If your old boiler has finally given in, or you simply want an upgrade, buying a new boiler can be quite a complicated process. This may be made even more difficult if winter is approaching, as heating your home might be even more of a priority. Those with young children especially may also be concerned about how a loss of hot water can affect keeping their children clean and hygienic. By factoring in the different elements relating to your purchase of a new boiler before it becomes a significant issue, you may make the process that much simpler if and when the time does arrive.
One of the main factors that can come into any aspect of purchase can be the cost of buying a new boiler. While those in rented accommodation may have this service provided by their landlord or housing association, homeowners will most likely need to find the money themselves. This price may vary depending on the type of boiler you choose.
In addition to this, there might be other costs that you need to factor in. Certain boilers may work better with specific thermostats. When changing your boiler, you might also want to change the way that you operate it. This can especially be the case when your usual method is quite complex, or doesn’t give you as much flexibility as you might like.
Thanks to the changes in modern technology, you may also want to have a smart thermostat fitted, allowing you to not only adjust the temperature at which your boiler operates from the dials or buttons in your home, but to also be able to make remote changes, which can be perfect for heating the water or radiators a short amount of time before you return home. At present, a name-brand smart thermostat is likely to cost in the region of £200.
You can find out all about UK boiler costs in this very informative blog post. It goes in to detail about the various types of boilers, timescales and most importantly – how much you can expect to pay.

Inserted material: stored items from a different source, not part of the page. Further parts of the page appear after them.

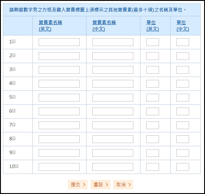Click row 3 Chinese nutrient name field
The width and height of the screenshot is (205, 194).
[x=113, y=70]
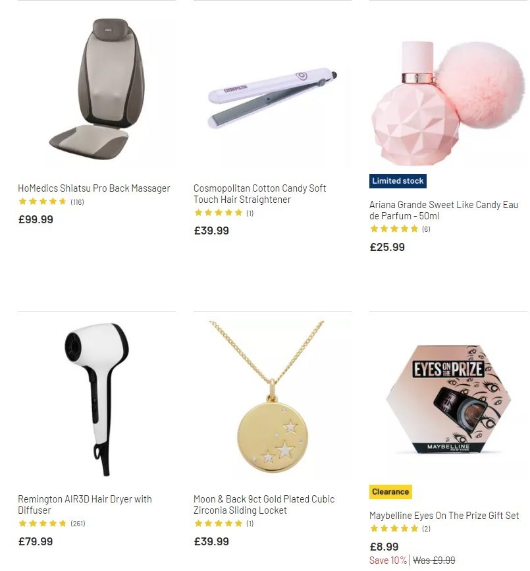530x571 pixels.
Task: Open the HoMedics Shiatsu Pro Back Massager image
Action: (x=97, y=89)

To have the boiler installed by a qualified engineer, and connected to your thermostat of choice, you may also need to include this within your budget. At the very minimum, you may want to make sure that your engineer has a heating or gas installation qualification. This means that they should have been given the basic training to install and repair these items safely and efficiently.
The price you pay to your engineer may also relate to a number of other aspects too. As an example, a tradesman who has been in the business many years, and therefore built up their experience and knowledge to a higher level, could cost more than someone who is starting out and trying to build up their client base.
Good planning for having your boiler changed can also be key to keeping those costs down. While this may not change the cost of the boiler and parts itself, it can help you to avoid emergency callout fees, or paying for expedited service.
Keeping your home and water warm, particularly in the colder months, can allow you to have a much more comfortable lifestyle. By considering your family’s needs, as well as the aspects that can make life easier, you may be able to choose the right boiler for your home.